Gospel Assembly Churches are non-denominational Christian Churches based in the United States. The churches were founded in 1914 by minister William Sowders (1879-1952).

== Origins ==
The beginnings of Gospel Assemblies may be traced to Paducah, Kentucky in 1914 during the early American Pentecostal movement. Sowders, a former Louisville policeman, evangelized primarily in the lower Ohio River valley region, settling in Louisville, where he established a congregation and ministered there until his death in 1952. Sowders' designated successor, T. M. Jolly, ministered in St. Louis until 1991.

==Doctrine==
Like other evangelical denominations, Gospel Assembly churches believe the Bible to be the pure Word of God. Members utilize the term 'the Body of Christ' to refer to their fellowship exclusively, and 'Babylon' to refer to the remainder of the church world. They consider their movement to represent a restoration of the early church.

No formal doctrinal statement is published because they consider themselves to be continually growing in the grace and knowledge of the Lord. However, they are distinctly nontrinitarian, neither are they oneness like other Christians within the Pentecostal tradition. They commit to the God Head doctrine of Arianism. Like most churches, primary worship services are traditionally held on Sundays, however, most often they are in the early afternoon, in a departure from standard practice.

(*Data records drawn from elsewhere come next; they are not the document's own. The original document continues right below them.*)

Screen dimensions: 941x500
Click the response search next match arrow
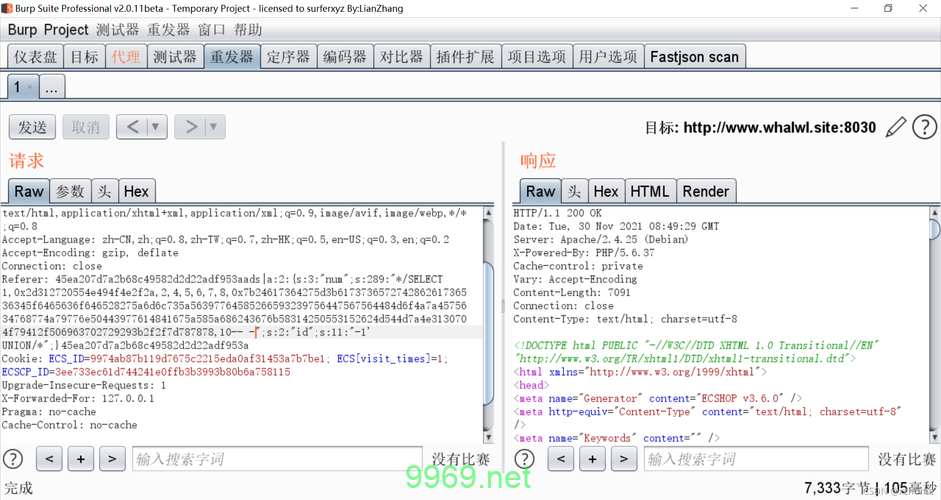pos(624,459)
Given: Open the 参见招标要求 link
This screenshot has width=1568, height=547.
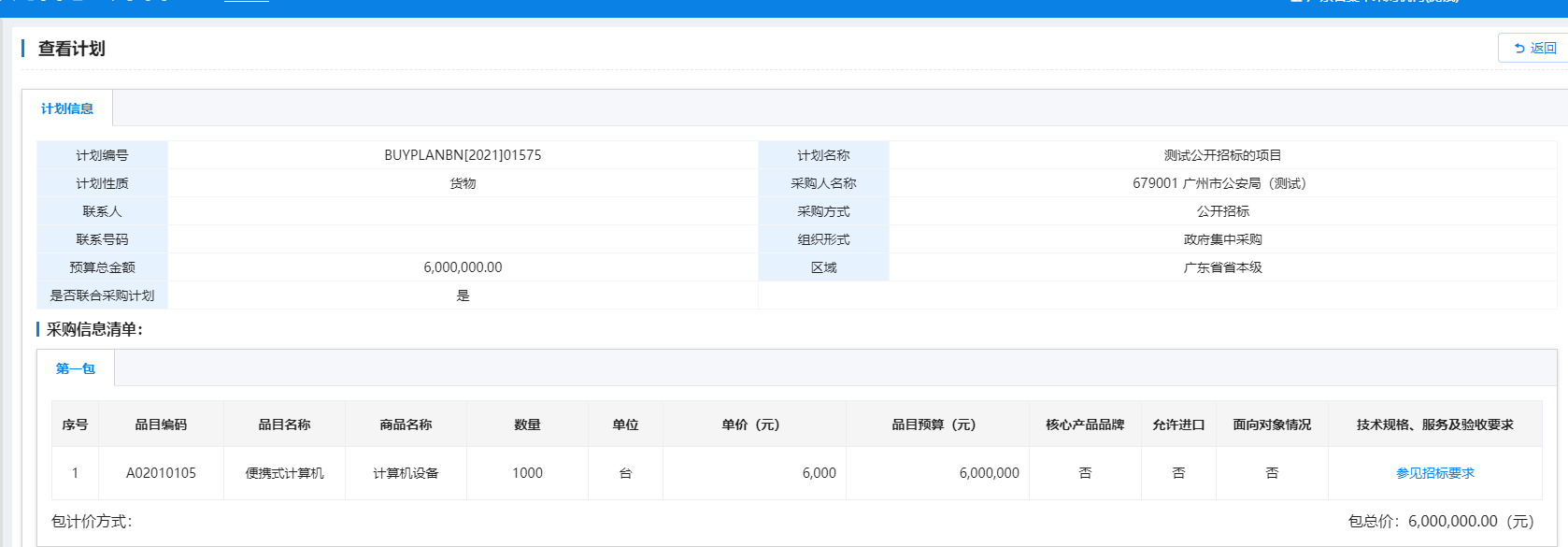Looking at the screenshot, I should [x=1434, y=473].
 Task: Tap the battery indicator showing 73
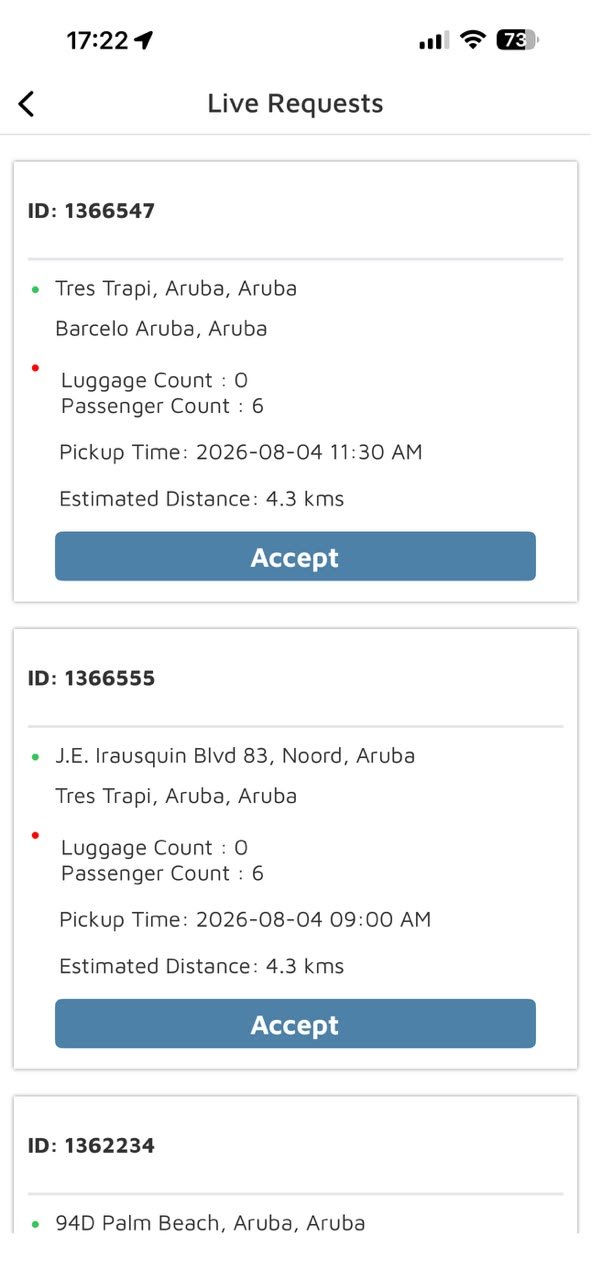pyautogui.click(x=518, y=40)
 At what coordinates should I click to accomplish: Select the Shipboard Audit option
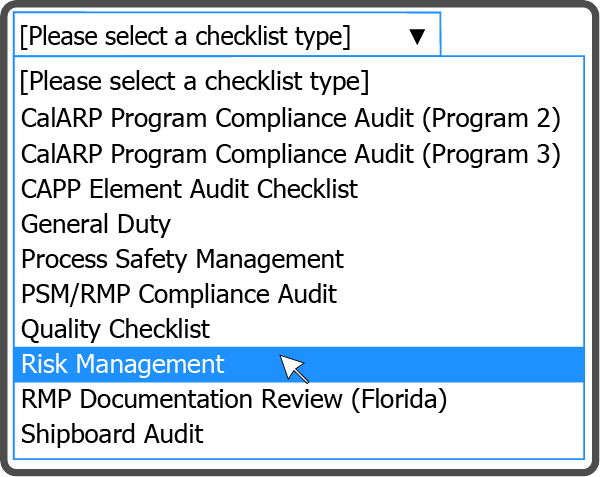(x=112, y=434)
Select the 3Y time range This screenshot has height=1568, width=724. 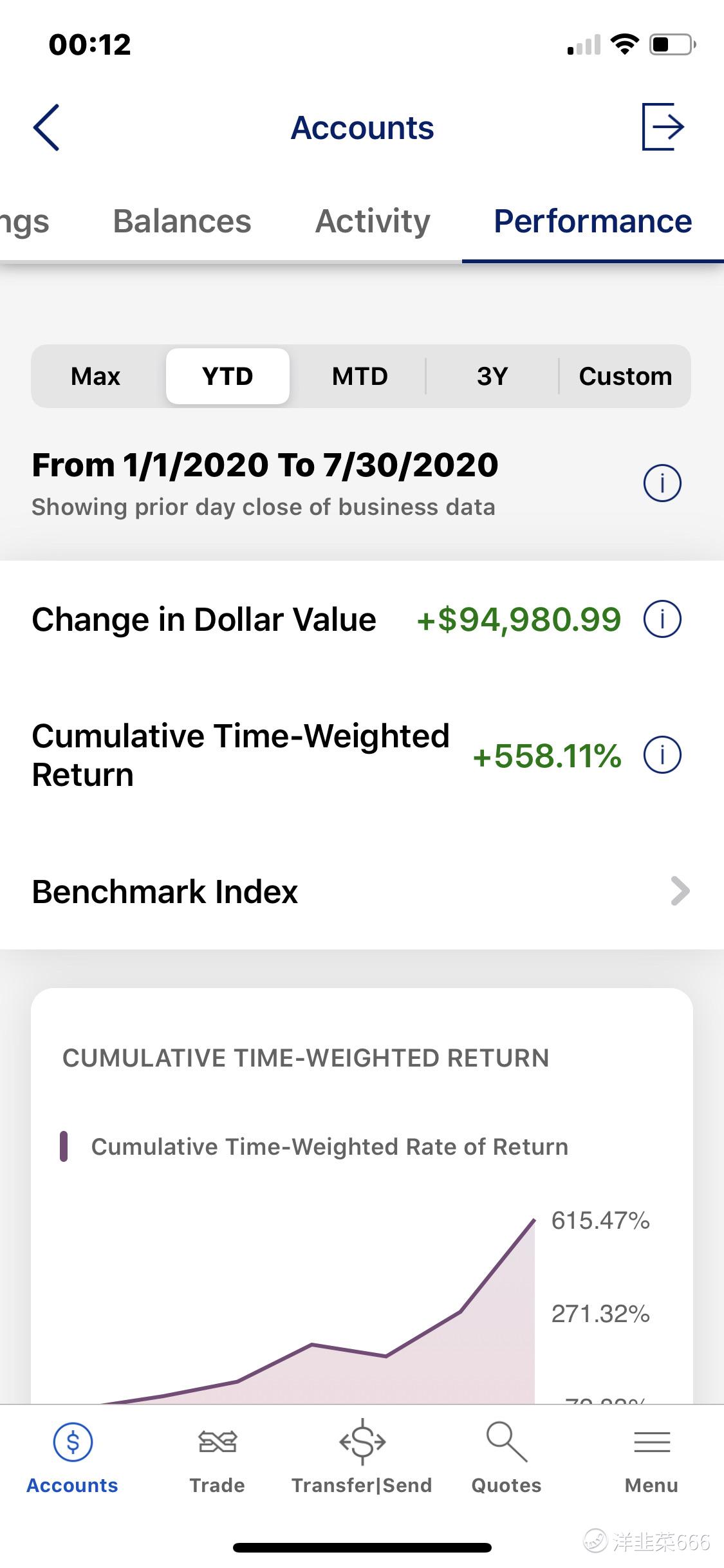(x=492, y=377)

They believe in spiritual communion, meaning that their communion takes place over the fellowship of the Word of God, and also do practice the literal Lord's Supper with the elements. The churches practice literal water baptism as an outward ritual, but also emphasize the spiritual aspects of the ordinances.

==Order and practice==
Gospel Assemblies is Pentecostal by experience. They ascribe to holiness as the result of a sanctified heart, expressed in standards of speech and demeanor, modest dress, and a lifestyle of humility and moderation. Music is orchestral-based, with many of their published hymns and choruses written by church members. Their worship services are conducted in 'open-order' fashion, somewhat similar to Quaker worship services, encouraging active participation by the congregation in music and in the ministry of the Word, as led by the Spirit of God.

==Constituency==
Gospel Assembly churches are located in 17 nations, including some in western Europe, southern Africa, Mexico, and the Caribbean region. While centered in the lower Midwest, Gospel Assemblies can be found in 40 U.S. states and four Canadian provinces, with 150,000 to 200,000 members in several thousand congregations internationally. A schism from the group, founded by Lloyd Goodwin and based in Des Moines, Iowa, is almost identical in faith and practice but differs on issues of polity and leadership. That group publishes a quarterly magazine, The Gospel of Peace.

==Facilities==
In 1935, Sowders established the Gospel of the Kingdom campground at Shepherdsville, Kentucky for camp meetings, which still remains in use. Ministerial meetings for doctrinal discussion are held at the campground which are known as "the threshing floor." The fellowship's largest church, a 3000-seat building in Louisville on Stone Street Road known as “The Convention Center”, is also used for conventions. Another very large congregation is in Houston. www.gahouston.org.

==Cult accusations and cult-like practices==
Some former and some current members feel that Gospel Assemblies possesses several characteristics of a sociological cult. Former and current adherents cite spiritual abuse and "heavy shepherding," including control of activities, finances, time, possessions, and relationships. The church has, however, refuted these claims.